ACTIVITY: Would you transcribe word for word every line from the one containing "Given: Click the Создать button" to the end of the data, both ends included, and leave out the rest?
◇ ◇ ◇ ◇ ◇
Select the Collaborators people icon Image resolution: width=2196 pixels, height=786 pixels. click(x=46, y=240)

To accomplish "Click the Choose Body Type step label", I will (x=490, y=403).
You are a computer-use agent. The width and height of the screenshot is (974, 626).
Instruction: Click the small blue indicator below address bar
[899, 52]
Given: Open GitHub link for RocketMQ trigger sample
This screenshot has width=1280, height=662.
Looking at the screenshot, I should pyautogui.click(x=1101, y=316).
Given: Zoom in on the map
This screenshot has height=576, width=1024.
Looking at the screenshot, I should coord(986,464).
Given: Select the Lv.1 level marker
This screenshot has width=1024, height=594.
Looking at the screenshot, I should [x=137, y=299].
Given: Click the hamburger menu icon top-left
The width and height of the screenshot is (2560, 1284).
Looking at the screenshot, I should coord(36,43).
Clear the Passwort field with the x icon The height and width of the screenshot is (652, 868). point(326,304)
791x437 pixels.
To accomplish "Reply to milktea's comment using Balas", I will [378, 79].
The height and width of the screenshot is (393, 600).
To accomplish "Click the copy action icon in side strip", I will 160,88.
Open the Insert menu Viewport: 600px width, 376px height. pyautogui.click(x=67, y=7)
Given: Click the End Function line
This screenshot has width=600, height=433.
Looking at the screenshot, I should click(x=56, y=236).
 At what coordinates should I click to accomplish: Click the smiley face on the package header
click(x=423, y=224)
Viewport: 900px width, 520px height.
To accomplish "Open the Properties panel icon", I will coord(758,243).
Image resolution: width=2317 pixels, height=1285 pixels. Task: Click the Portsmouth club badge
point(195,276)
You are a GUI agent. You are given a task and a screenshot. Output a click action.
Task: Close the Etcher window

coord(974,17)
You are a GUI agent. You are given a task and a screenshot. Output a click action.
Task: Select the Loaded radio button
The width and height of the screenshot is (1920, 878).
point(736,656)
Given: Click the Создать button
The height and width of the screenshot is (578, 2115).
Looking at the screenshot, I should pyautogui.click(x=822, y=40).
◇ ◇ ◇ ◇ ◇
ANSWER TO THE PROBLEM:
Given: Click the Создать button
The height and width of the screenshot is (578, 2115).
Looking at the screenshot, I should pyautogui.click(x=822, y=40).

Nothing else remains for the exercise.